作業のやり方 ->
下にあるデンマークのワクチン接種についての文章から、「コロナワクチン接種を2回受け」を含む言葉で始まり「用できるようになっています。」で終わる部分を、一字も変えずにそのまま返してください。

但し、市町村において、コロナ感染者数が10万人当たり250人に達した場合、自動的に行動制限と各種施設やサービス業を1週間閉鎖することにしています。

デンマークにおける最低1回ワクチンの接種を受けた人の数は4月15日時点で百万人を超え、5月14日時点で約1,606,633人と約60万人増え、また2回の接種を受け、接種を終えた人の数はこの間488,202人*から約50万人増え976,027人となり総人口の16.7%がワクチン接種を終えました。

*人口数約584万人の8.4%に当たる.

コロナワクチン接種を2回受けた人はコロナパスポートを受け取ることが出来(デジタル化)各自でプリントアウトするか、携帯電話に記憶させるかが出来るようになっています。

  

筆者のコロナパスポート、デンマーク語、英語、ドイツ語で書いています。ということは国内外でのサービスを受ける際のワクチン接種を受けた証明書類として利用できるようになっています。

データの記録:
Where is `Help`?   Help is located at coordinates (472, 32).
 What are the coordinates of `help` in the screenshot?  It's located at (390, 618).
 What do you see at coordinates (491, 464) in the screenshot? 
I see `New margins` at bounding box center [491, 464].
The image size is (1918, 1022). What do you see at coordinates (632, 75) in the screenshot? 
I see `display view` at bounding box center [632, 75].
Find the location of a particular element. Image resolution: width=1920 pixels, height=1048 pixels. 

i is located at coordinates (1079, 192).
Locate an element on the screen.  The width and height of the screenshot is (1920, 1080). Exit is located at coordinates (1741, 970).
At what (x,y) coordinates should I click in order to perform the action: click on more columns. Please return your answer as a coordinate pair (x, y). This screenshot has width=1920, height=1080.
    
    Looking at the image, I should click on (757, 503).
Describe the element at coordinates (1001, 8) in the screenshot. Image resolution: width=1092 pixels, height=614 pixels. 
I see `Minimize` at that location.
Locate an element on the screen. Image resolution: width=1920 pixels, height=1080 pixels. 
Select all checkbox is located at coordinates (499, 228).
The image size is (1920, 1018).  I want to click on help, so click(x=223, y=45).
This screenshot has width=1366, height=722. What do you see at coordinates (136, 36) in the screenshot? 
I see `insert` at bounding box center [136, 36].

結果は以下 ->
コロナワクチン接種を2回受けた人はコロナパスポートを受け取ることが出来(デジタル化)各自でプリントアウトするか、携帯電話に記憶させるかが出来るようになっています。

  

筆者のコロナパスポート、デンマーク語、英語、ドイツ語で書いています。ということは国内外でのサービスを受ける際のワクチン接種を受けた証明書類として利用できるようになっています。